Ese pequeño libro ajado delataba su origen con un sello estampado en la tapa, se alcanzaba a leer: “Biblioteca Pública de Eldorado”. La fecha de edición correspondía a fines de los años treinta. El texto contaba que en el Brasil la fuerte tradición espiritista no sólo se manifestó sincréticamente en ritos, bailes y alabanzas canoras, sino que tuvo también su correlato científico y práctico en la figura de un portugués que se instaló en Río de Janeiro, don Augusto de Oliveira Cambrais. Según el registro conservado en el Archivo Nacional carioca, en 1909 el inventor, en busca de una patente protectora, incluyó en el expediente una descripción del telégrafo vocativo como una máquina que podía desarrollar al máximo la capacidad de comunicación entre todas las dimensiones conocidas y por conocer. Este instrumento establecía la “transmisión de correspondencia universal a través de espíritus iluminados.” Y también servía para “obtener de la falange de los espíritus, la correspondencia para el engrandecimiento moral y espiritual del planeta Tierra.”

El Director de la Oficina Central de Correos en Río jamás concedió audiencia al laborioso Cambrais, el Telégrafo vocativo pasó al olvido, y las cohortes de espíritus perdieron la ganga de un empleo seguro como carteros del primer correo sideral. Luego vendrían los satélites y la perra Laika y la oportunidad de trabajo espectral no volvería a darse por un buen tiempo.

Hacia el final del librito, el Mago Robinson descubrió que los entusiastas espiritistas brasileños consignaron otro caso donde se intentó reemplazar la capacidad humana de comunicación con el más allá por artefactos electromecánicos. Próspero Lapagese en 1933 había presentado ante cenáculos ocultistas, los planos de un artefacto llamado Aparato Mediúmnico Eléctrico. Gracias a las perillas, clavijas, bobinas, válvulas, lentes y antenas del armatoste, Lapagese esperaba captar las voces imposibles y, de paso obtener, a través de un sistema de rayos X, una fotografía del locuaz difunto. Todo un avance audiovisual para la época.

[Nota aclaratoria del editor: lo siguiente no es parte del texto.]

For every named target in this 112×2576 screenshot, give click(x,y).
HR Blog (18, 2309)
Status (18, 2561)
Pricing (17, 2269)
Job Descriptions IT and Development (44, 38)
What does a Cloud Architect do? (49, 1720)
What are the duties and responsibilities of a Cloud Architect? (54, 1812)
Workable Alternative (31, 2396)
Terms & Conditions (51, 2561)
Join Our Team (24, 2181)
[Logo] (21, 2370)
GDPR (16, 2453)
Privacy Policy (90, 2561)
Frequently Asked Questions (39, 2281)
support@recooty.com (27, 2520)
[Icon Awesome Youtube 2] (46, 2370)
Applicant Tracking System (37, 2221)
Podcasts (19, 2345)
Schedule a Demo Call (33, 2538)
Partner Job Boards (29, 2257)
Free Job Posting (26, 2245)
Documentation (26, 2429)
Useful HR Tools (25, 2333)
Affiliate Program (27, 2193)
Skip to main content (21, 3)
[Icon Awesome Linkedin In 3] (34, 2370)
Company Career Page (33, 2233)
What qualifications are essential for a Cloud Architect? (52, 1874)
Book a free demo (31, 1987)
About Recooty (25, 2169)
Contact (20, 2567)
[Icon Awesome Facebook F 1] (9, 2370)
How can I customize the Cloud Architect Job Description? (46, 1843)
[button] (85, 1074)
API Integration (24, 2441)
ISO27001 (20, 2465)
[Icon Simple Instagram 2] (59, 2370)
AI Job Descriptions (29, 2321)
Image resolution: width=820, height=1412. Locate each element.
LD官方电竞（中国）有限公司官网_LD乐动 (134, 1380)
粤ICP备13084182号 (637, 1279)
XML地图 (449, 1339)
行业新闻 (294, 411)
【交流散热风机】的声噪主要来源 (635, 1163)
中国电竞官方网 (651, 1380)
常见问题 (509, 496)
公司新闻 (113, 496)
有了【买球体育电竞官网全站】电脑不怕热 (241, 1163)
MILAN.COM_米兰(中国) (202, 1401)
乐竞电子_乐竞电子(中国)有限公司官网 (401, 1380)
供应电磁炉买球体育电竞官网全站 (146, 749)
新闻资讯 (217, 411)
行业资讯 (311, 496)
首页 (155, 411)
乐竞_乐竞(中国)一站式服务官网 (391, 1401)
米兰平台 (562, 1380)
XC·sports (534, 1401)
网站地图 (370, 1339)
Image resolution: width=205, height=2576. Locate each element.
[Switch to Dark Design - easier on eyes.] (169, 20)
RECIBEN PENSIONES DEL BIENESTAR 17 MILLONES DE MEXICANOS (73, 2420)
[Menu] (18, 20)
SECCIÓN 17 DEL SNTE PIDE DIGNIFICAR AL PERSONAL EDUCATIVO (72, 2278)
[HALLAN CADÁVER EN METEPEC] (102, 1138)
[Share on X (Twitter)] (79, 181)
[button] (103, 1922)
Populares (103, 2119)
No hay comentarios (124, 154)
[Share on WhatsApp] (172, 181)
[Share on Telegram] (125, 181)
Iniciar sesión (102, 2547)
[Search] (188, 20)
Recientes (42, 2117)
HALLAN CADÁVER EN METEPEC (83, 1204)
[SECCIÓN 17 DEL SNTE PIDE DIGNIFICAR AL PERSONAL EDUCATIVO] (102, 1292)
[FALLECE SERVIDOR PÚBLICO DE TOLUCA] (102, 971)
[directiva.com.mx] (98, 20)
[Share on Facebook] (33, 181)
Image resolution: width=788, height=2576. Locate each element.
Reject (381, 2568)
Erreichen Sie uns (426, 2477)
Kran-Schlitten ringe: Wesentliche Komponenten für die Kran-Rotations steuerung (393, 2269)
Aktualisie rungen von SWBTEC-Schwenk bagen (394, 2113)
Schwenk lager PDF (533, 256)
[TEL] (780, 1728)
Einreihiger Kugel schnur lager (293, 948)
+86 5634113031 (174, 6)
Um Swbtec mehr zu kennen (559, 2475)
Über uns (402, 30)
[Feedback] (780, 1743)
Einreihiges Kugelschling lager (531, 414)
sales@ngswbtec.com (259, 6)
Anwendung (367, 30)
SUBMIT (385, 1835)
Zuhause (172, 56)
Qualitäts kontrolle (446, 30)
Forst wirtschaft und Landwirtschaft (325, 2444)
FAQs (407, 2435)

Al poco tiempo la sociedad del Mago Robinson y Elpidio Bottini se fracturó, los proyectos de ambos se abrían hacia caminos diferentes. Como poco más se sabe que fue del Mago Robinson, la historia de este inglés no ingresó en Kitschfilm. Lo discriminamos por culpa del Brexit, si hubiera sido alemán lo habríamos tenido más en cuenta.

(*) La ilustración pertenece a Luis Scafati (La Ciudad Ausente, Océano/Temas, 2000).

Todas las citas mencionadas pueden ser confirmadas con sólo aplicar la dinámica de varias horas – culo frente a la pantalla de un ordenador.